The class, which was established in 2006, has 43 children. Eighteen of them lost parents to HIV, according to 26-year-old Mousewusha, a mathematics teacher in charge of the class. He says that all of the students' fees for the class are waived.

The CRRF plans to fund at least three more similar classes this year in Liangshan, with another 150 to 160 orphans to be enrolled, according to Ye.

However, Ye says he is worried about the youngest orphans, those between 3 and 8 years old.

"The allowances are given to their custodians, such as their uncles and aunts, but who can ensure that the money is actually spent on the children?" he says, adding that there have been cases where the custodians have used the money to purchase drugs.

Ye says the foundation is also planning to set up a "children's village" to raise the youngest orphans until they become old enough to attend school.

He is also worried about children who drop out of school or cannot go on to higher education.

"The Yi children get married very early, usually when they are still teenagers," he says. "In the Zhaojue class, two of the students are already planning on getting married and quitting school."

Ye believes that a way to resolve this problem would be to set up more vocational schools, so that children who are too old to attend primary schools can learn new skills to help them make a living.

A similar program is already being conducted in Liangshan by UNICEF. Since 2007, UNICEF has worked with local civil affairs authorities to train 200 teenagers to sew, drive, cut hair and use computers, among other vocational skills.

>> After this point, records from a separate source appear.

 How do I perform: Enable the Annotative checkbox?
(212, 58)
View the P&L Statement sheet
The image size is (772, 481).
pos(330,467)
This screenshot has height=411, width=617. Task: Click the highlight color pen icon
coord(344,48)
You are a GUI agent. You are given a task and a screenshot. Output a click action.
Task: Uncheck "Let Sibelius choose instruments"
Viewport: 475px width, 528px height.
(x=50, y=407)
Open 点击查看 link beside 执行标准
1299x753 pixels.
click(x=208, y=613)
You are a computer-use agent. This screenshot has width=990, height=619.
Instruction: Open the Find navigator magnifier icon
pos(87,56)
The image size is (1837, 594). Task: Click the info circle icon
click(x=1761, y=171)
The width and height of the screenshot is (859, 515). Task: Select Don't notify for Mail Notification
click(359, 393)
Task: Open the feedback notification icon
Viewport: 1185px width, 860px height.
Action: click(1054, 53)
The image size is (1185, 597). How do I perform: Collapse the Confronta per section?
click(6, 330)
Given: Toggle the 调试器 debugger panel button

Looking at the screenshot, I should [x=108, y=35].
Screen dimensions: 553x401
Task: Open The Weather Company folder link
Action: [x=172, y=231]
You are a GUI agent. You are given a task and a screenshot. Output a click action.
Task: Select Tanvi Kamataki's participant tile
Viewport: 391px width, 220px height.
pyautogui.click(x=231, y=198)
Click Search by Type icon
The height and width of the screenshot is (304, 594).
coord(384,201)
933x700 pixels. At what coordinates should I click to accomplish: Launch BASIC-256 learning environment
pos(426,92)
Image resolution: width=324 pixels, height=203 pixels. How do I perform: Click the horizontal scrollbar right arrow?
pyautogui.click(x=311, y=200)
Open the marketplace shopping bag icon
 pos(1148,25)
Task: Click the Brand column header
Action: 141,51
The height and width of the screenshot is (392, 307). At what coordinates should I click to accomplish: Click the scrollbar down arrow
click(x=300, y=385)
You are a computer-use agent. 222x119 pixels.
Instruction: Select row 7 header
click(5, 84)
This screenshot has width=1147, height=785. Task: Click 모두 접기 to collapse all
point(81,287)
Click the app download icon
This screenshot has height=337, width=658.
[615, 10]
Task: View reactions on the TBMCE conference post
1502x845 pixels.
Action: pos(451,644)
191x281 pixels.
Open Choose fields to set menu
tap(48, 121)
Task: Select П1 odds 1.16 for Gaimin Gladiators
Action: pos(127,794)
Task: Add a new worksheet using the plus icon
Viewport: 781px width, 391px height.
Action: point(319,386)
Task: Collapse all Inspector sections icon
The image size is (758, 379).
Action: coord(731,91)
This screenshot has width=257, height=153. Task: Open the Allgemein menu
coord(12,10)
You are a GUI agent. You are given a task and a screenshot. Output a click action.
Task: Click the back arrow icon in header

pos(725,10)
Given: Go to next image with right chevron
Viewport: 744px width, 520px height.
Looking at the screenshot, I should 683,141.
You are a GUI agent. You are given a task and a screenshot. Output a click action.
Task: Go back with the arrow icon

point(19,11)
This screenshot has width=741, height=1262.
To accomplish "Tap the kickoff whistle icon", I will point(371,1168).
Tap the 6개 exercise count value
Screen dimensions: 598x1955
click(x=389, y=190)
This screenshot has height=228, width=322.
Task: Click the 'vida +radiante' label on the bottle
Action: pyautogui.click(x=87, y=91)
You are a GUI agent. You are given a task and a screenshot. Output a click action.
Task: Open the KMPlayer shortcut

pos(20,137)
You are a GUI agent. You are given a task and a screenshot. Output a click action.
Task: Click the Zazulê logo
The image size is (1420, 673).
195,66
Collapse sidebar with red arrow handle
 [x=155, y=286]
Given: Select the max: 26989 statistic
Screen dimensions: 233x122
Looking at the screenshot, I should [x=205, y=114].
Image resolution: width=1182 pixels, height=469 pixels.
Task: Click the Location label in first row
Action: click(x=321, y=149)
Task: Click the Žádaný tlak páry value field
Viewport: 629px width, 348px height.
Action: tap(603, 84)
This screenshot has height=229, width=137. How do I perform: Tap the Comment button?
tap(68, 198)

Xu Wenqing, a UNICEF officer in charge of the project, says that local civil affairs authorities have also helped the teenagers obtain jobs.

"Perhaps no one can heal the wounds in the hearts of these children, but they have to look ahead and face the future anyway, and that was where we could help," she says.

However, there is definitely more work to do. Although the work being done by UNICEF, CRRF and the local government has been a miracle for many, it seems that no one could help 61-year-old Jikelabi, also from the village of Zhuhe.

Her son married a woman who had been married previously once before. The woman's ex-husband had died of AIDS, and the woman found herself infected with HIV as well.

"When my son heard about the infection, he became so furious that he left home," the elderly woman bitterly recalls.

The couple had a three-year-old boy whose legs were paralyzed and a one-year-old girl by that time. The kids' mother also left home and no one knows her whereabout.

When asked how she will tell the children about their mother, Jikelabi hesitates. "They will not remember their mother when they grow up," she says. But as she says it, her granddaughter falls down on the floor next to her. "Mom," the toddler cries.